Activity> Write the next part of the first-person account of a high school friendship with Madison that ended, picking up right after its last sentence.

Madison and I met in ninth grade when I complimented her pink Todd Oldham faux-fur vest. We became fast friends over shopping trips and our shared hatred of the pressures of high school. Three years later, she ended our friendship in a cryptic email. Madison wrote that she had been depressed, had recently started taking medication and wanted to "branch out": "Call it selfish, but it's something that I need to do, I can't be held back any longer." Who was this person, and why did she sound like a therapist? Madison told a mutual friend that I embarrassed her.

If Madison wanted to make new friends, that was fine with me, but the breakup felt cruel and unwarranted. I had been a loyal and supportive friend. Why didn't she feel that she could talk to me about her issues? I felt heartbroken, but also angry. I didn't deserve this. Within weeks, Madison found a new group of friends and ignored me in the halls at school. I secretly willed her to trip as she walked past me.

Data block>

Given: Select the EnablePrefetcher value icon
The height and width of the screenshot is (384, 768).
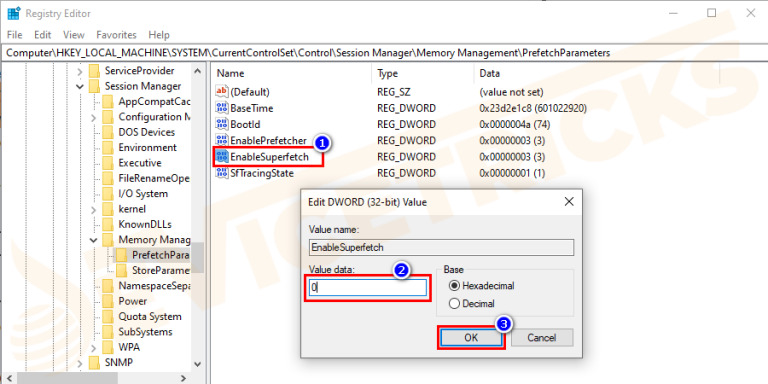Looking at the screenshot, I should (222, 141).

Answer box>
Several years later, though, I found myself in her shoes. I had become close friends with a girl named Tai*, but I did not want to be. She had lied to me several times and had changed for the worse since we became friends. I didn't feel I could trust her and knew that she was a negative influence in my life.

I was hesitant to unfriend Tai because I suspected she didn't have many other friends and I didn't want to hurt her like Madison had hurt me. At the same time, I had to think about myself. Didn't I deserve to have trustworthy friends? And if the situation were reversed, would I want to be friends with someone who only stuck around because she felt sorry for me?

The sting of being unfriended by Madison never completely went away, but I'm grateful that she was at least somewhat honest with me. It took several friends lost and gained to realize that Madison had in fact done me a favor. That year I started hanging out with the the two girls I still count as close friends today. I can talk to them about anything and I feel free to be myself, and I never felt that way about Madison.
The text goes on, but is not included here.